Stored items

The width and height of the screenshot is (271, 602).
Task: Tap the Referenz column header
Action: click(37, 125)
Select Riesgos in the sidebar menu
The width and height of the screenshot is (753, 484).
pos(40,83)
--
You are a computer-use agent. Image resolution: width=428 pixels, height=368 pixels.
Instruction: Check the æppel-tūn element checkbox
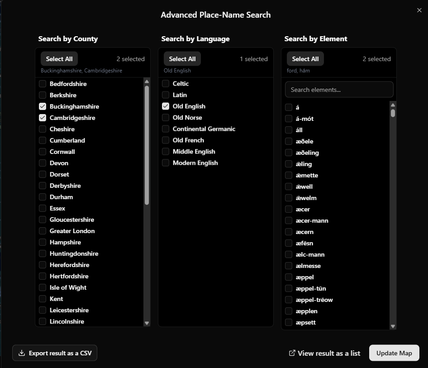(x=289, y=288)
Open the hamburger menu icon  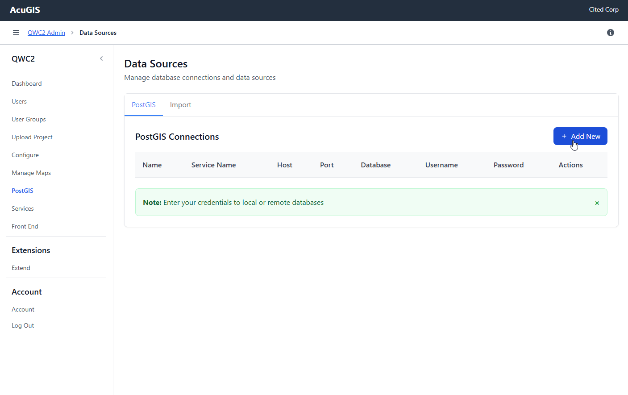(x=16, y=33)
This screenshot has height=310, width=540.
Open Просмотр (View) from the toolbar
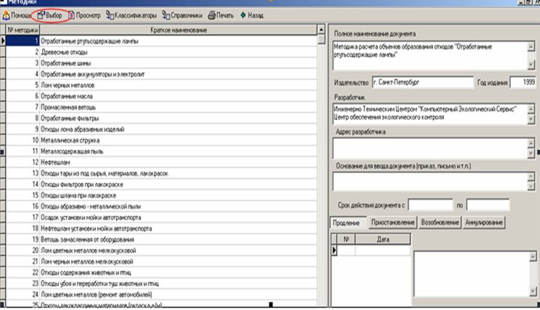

EXERCISE - Looking at the data above, return every line from the one with "This screenshot has height=310, width=540." down to the one with "Open Просмотр (View) from the toolbar", exactly and inclusively.

OUTPUT FOR THIS TASK -
This screenshot has height=310, width=540.
Open Просмотр (View) from the toolbar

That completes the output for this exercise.